Deutlich geht aus der aktualisierten Studie hervor, dass sich Konfliktpotenzial abzeichnet. Zum einen gibt der Bund in seiner im Luftfahrtbericht (Lupo) formulierten Strategie vor, dass die Landesflughäfen nachfrageorientiert zu entwickeln seien. Zum anderen zeichnet sich ab, dass in Zürich bald Engpässe drohen. Ausbauprojekte sind politisch aber höchst umstritten.
Konkret geht Intraplan davon aus, dass die Zahl der in Zürich verkehrenden Passagiere in engpassfreiem Zustand von 24,8 Millionen (2012) auf 32,5 Millionen (2020) und auf 43,7 Millionen (2030) steigen wird. 2009 wurde das Wachstum noch auf 31,9 (2020) und 39,2 Millionen (2030) geschätzt. Motor des starken Anstiegs sind laut Auskunft des BAZL «optimistischere Einschätzungen zur langfristigen Wirtschaftsentwicklung der Schweiz». Dies führt Intraplan zur Prognose, dass das Lokalaufkommen gegenüber den bisherigen Prognosen deutlich markanter ausfällt. Wegen verstärkter Konkurrenz aus dem Nahen Osten und der Türkei wird dagegen der Anteil der Umsteigepassagiere auf rund 34 Prozent verharren. 2009 ging Intraplan noch von einer Zunahme auf 37,5 Prozent aus.

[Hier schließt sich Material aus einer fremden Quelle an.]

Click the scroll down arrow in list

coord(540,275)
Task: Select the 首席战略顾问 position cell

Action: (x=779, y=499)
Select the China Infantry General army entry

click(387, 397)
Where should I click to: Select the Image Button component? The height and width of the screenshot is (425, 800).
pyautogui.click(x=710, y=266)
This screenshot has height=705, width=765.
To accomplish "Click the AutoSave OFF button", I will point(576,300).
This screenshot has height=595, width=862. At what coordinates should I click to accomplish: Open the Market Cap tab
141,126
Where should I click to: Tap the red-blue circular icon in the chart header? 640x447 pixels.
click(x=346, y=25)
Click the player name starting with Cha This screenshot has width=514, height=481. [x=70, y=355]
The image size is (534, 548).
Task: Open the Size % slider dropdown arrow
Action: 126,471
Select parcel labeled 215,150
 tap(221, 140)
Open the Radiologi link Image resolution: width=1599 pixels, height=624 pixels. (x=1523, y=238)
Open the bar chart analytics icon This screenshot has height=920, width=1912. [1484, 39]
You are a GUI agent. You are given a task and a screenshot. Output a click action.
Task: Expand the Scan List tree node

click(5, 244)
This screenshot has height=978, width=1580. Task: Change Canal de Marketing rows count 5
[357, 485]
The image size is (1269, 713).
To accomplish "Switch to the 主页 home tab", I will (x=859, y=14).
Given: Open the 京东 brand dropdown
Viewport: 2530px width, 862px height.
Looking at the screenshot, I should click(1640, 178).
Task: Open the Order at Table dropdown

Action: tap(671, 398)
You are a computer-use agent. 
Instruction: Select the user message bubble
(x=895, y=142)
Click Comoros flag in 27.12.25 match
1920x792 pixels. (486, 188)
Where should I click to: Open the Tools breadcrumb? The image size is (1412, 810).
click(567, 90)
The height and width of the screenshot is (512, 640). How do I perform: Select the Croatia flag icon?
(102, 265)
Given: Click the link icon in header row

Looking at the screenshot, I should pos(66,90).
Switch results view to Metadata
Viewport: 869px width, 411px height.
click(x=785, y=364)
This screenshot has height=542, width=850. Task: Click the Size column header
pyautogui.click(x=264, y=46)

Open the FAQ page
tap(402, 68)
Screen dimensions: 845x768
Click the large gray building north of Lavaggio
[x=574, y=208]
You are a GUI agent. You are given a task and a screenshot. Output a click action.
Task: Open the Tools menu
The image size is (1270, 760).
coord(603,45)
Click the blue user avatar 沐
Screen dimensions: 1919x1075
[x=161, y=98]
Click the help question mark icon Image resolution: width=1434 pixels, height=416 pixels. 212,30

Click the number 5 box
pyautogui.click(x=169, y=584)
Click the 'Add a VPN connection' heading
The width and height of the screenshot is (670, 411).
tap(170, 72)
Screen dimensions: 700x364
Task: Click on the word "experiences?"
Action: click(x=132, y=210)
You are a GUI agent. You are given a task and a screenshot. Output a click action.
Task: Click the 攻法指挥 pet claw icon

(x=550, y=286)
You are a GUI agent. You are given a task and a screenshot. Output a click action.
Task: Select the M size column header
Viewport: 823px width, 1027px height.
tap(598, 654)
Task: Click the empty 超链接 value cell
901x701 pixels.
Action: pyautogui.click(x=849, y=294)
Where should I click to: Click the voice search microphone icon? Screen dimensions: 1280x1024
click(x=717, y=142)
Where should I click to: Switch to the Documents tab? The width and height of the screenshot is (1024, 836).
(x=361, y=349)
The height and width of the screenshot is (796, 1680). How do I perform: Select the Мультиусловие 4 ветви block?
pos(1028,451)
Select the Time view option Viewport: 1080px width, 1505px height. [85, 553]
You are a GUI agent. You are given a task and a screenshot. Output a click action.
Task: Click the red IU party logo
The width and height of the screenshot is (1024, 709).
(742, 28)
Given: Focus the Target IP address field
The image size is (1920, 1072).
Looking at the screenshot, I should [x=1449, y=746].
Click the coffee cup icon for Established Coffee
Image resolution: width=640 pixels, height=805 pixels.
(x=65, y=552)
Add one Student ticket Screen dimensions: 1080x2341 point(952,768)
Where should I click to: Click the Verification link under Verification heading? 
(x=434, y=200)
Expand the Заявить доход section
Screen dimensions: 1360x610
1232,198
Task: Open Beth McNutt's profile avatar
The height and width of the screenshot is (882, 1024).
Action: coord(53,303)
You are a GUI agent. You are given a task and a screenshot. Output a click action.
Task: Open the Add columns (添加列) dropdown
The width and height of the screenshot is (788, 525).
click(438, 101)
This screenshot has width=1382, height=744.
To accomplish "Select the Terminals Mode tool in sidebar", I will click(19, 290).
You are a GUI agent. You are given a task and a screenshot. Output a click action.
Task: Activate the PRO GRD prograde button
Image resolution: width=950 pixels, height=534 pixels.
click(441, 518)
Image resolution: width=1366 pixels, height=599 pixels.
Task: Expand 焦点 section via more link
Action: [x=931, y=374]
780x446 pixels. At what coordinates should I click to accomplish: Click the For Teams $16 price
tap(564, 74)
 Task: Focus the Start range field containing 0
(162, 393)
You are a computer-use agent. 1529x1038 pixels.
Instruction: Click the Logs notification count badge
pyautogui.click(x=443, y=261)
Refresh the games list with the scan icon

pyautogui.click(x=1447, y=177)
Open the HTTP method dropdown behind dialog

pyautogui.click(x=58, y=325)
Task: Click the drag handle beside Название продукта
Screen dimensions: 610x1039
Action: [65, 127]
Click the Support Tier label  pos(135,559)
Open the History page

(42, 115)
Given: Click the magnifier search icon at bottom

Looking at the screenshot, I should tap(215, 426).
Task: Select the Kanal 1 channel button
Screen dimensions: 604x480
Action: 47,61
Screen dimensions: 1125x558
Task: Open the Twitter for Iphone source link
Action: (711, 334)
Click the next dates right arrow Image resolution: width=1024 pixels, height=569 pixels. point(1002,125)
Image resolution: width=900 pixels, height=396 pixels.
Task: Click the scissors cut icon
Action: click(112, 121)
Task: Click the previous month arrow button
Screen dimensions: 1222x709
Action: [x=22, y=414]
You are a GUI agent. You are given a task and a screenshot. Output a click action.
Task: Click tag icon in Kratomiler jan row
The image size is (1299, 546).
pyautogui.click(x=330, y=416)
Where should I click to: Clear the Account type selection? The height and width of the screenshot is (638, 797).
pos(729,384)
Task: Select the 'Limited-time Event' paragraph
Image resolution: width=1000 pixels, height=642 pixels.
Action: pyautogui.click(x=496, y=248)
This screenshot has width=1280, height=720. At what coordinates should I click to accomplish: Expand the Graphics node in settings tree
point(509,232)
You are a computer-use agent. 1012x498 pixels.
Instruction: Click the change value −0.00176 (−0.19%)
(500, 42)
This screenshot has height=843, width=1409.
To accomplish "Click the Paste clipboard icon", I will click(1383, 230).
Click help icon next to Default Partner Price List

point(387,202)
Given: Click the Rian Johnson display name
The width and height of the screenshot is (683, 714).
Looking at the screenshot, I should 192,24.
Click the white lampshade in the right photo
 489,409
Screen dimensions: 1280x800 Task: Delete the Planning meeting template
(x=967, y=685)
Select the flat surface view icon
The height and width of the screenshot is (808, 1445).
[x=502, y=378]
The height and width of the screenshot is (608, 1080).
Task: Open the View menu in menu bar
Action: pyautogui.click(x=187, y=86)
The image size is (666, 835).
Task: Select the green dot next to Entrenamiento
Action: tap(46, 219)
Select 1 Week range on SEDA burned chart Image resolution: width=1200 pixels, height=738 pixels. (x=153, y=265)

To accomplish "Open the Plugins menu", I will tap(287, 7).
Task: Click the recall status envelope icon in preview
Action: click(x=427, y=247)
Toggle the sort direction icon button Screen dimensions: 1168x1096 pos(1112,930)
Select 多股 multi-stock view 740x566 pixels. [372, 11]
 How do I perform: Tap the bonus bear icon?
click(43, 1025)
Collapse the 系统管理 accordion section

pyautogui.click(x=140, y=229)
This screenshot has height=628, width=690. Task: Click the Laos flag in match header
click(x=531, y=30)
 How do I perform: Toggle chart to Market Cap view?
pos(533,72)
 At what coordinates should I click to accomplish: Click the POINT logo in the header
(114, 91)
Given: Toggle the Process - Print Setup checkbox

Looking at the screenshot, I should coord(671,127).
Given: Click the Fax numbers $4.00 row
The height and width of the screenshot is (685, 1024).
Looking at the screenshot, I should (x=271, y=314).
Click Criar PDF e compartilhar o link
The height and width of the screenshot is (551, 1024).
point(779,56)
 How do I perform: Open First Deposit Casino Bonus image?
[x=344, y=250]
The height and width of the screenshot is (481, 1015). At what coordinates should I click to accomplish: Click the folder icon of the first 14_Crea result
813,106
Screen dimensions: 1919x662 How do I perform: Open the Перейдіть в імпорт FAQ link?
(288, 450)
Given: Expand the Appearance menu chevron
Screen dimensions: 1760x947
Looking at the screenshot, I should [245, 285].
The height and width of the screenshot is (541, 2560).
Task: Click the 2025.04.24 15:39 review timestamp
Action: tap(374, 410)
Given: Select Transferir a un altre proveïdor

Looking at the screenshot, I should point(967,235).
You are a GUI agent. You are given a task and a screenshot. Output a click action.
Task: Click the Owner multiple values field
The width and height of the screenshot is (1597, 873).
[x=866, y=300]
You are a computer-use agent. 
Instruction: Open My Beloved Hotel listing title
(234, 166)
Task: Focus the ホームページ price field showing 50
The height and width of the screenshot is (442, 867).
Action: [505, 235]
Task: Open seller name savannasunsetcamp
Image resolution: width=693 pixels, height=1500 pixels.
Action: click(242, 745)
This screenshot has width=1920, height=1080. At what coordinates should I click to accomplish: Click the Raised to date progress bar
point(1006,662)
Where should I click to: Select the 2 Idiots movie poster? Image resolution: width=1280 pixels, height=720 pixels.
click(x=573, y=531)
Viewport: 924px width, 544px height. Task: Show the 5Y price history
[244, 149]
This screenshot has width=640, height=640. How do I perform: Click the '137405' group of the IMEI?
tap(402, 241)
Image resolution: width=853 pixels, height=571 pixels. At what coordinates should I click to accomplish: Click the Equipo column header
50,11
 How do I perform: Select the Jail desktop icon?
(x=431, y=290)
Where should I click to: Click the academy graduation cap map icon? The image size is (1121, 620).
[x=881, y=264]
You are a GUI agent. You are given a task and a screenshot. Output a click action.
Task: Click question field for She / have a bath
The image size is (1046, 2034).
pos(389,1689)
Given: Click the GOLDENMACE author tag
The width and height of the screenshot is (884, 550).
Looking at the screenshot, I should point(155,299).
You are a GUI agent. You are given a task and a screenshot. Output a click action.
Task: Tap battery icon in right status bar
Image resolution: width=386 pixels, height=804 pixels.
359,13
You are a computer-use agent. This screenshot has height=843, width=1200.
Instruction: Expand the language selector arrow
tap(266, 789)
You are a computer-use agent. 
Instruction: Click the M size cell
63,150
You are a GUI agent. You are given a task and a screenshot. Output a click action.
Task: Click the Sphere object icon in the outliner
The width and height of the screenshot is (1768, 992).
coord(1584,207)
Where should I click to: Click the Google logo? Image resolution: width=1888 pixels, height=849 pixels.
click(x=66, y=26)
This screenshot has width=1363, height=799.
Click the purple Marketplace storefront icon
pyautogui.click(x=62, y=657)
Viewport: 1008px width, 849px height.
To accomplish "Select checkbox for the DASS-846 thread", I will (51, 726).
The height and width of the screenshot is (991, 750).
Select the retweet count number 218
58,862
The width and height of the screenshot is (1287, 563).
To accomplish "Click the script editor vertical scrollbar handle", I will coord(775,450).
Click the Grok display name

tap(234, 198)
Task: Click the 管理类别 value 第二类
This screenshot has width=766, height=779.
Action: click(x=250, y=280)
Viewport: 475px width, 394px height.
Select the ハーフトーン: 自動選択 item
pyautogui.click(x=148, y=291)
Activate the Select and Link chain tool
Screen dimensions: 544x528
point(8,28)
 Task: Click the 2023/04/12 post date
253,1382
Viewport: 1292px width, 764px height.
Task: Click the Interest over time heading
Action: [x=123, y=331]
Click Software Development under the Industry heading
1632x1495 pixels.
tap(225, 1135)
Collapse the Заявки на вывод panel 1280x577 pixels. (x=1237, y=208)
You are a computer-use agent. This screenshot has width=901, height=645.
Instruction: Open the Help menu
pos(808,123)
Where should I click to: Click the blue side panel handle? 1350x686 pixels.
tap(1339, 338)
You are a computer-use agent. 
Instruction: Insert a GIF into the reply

Mit Blick auf die Flugbewegungen bestätigt sich, dass der Zahlenstreit mit Deutschland ein Sturm im Wasserglas war. Für 2020 schätzt Intraplan die Zahl der Flüge nicht mehr auf 347 000, sondern nur noch auf 309 000. Für 2030 hat das Münchner Büro die Zahl von 406 000 auf 376 000 herunterkorrigiert. Grund dafür ist, dass die Airlines grössere Flugzeuge einsetzen und diese besser auslasten. Die ominösen 110 000 Flugbewegungen über Südbaden, die der Bundesrat in der Botschaft nannte, würden also, wenn überhaupt, erst gegen 2030 Realität – dann, wenn der Vertrag ohnehin kündbar wäre.
Ruf nach dem Bund
Für überbewertet hält den Zahlenstreit auch das BAZL, wie Sprecher Urs Holderegger sagt. Als Fehler taxiert er es aber nicht, dass die Zahl genannt wurde, der Streit über das Abkommen sei unabhängig davon eskaliert. Bezüglich der Massnahmen, um drohende Engpässe zu bekämpfen, gibt sich das BAZL bedeckt. Die zweite Etappe des Sachplans Infrastruktur zum Flughafen Zürich (SIL 2) werde gegenwärtig vorbereitet, sei aber noch nicht fertig. Der Flughafen betont, er werde sich erst im Vernehmlassungsverfahren zum SIL 2 zu konkreten Massnahmen äussern.
Für Paul Kurrus, Präsident des Aviatik-Dachverbands Aerosuisse, ist es besorgniserregend, dass die Entwicklungsfähigkeit des Flughafens Zürich nicht mehr gegeben sei. Bereits im vergangenen Sommer sei der Betrieb an Spitzentagen am Limit gewesen. Der Bund sei deshalb gefordert, seine im Luftfahrtbericht formulierten strategischen Ziele auch umzusetzen: «Er muss die nationalen Interessen bezüglich der Landesflughäfen besser wahrnehmen.»